**TASK STATEMENT**:
Every entry needs to appear again exactly as written below.

Stored records
━━━━━━━━

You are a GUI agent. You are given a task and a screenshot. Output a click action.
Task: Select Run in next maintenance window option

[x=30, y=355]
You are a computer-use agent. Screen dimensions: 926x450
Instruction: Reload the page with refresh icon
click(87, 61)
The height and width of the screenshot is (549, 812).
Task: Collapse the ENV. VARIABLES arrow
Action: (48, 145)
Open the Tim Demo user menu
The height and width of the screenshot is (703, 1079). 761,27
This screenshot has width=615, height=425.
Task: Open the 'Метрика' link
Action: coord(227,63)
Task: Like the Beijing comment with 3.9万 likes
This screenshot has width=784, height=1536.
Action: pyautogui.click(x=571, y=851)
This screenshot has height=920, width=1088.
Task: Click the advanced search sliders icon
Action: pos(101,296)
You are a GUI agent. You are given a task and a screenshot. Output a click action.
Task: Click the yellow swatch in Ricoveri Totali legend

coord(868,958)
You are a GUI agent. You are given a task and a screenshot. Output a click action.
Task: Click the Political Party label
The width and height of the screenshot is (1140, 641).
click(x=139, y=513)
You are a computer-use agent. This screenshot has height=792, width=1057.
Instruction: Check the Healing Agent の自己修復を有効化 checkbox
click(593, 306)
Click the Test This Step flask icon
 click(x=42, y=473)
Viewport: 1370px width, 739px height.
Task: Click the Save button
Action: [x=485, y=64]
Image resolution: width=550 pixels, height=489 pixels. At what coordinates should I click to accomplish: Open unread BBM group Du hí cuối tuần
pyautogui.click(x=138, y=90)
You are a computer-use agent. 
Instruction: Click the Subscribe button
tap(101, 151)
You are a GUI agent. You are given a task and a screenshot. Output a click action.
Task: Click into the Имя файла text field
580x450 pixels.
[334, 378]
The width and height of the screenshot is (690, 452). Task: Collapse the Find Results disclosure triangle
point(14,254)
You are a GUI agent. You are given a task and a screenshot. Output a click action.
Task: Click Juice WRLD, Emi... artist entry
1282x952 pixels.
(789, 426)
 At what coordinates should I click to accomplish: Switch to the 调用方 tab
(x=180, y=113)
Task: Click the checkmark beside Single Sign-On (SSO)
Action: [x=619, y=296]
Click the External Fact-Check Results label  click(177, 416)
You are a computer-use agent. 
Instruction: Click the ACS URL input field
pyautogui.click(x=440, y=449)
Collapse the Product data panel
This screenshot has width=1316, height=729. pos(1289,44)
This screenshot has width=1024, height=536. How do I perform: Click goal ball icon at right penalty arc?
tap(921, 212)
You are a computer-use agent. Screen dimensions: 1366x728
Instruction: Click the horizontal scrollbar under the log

━━━━━━━━

**ANSWER TO THIS PROBLEM**:
You are a GUI agent. You are given a task and a screenshot. Output a click action.
Task: Select Run in next maintenance window option

[x=30, y=355]
You are a computer-use agent. Screen dimensions: 926x450
Instruction: Reload the page with refresh icon
click(87, 61)
The height and width of the screenshot is (549, 812).
Task: Collapse the ENV. VARIABLES arrow
Action: (48, 145)
Open the Tim Demo user menu
The height and width of the screenshot is (703, 1079). 761,27
This screenshot has width=615, height=425.
Task: Open the 'Метрика' link
Action: coord(227,63)
Task: Like the Beijing comment with 3.9万 likes
This screenshot has width=784, height=1536.
Action: pyautogui.click(x=571, y=851)
This screenshot has height=920, width=1088.
Task: Click the advanced search sliders icon
Action: pos(101,296)
You are a GUI agent. You are given a task and a screenshot. Output a click action.
Task: Click the yellow swatch in Ricoveri Totali legend

coord(868,958)
You are a GUI agent. You are given a task and a screenshot. Output a click action.
Task: Click the Political Party label
The width and height of the screenshot is (1140, 641).
click(x=139, y=513)
You are a computer-use agent. This screenshot has height=792, width=1057.
Instruction: Check the Healing Agent の自己修復を有効化 checkbox
click(593, 306)
Click the Test This Step flask icon
 click(x=42, y=473)
Viewport: 1370px width, 739px height.
Task: Click the Save button
Action: [x=485, y=64]
Image resolution: width=550 pixels, height=489 pixels. At what coordinates should I click to accomplish: Open unread BBM group Du hí cuối tuần
pyautogui.click(x=138, y=90)
You are a computer-use agent. 
Instruction: Click the Subscribe button
tap(101, 151)
You are a GUI agent. You are given a task and a screenshot. Output a click action.
Task: Click into the Имя файла text field
580x450 pixels.
[334, 378]
The width and height of the screenshot is (690, 452). Task: Collapse the Find Results disclosure triangle
point(14,254)
You are a GUI agent. You are given a task and a screenshot. Output a click action.
Task: Click Juice WRLD, Emi... artist entry
1282x952 pixels.
(789, 426)
 At what coordinates should I click to accomplish: Switch to the 调用方 tab
(x=180, y=113)
Task: Click the checkmark beside Single Sign-On (SSO)
Action: [x=619, y=296]
Click the External Fact-Check Results label  click(177, 416)
You are a computer-use agent. 
Instruction: Click the ACS URL input field
pyautogui.click(x=440, y=449)
Collapse the Product data panel
This screenshot has width=1316, height=729. pos(1289,44)
This screenshot has width=1024, height=536. How do I perform: Click goal ball icon at right penalty arc?
tap(921, 212)
You are a computer-use agent. Screen dimensions: 1366x728
Instruction: Click the horizontal scrollbar under the log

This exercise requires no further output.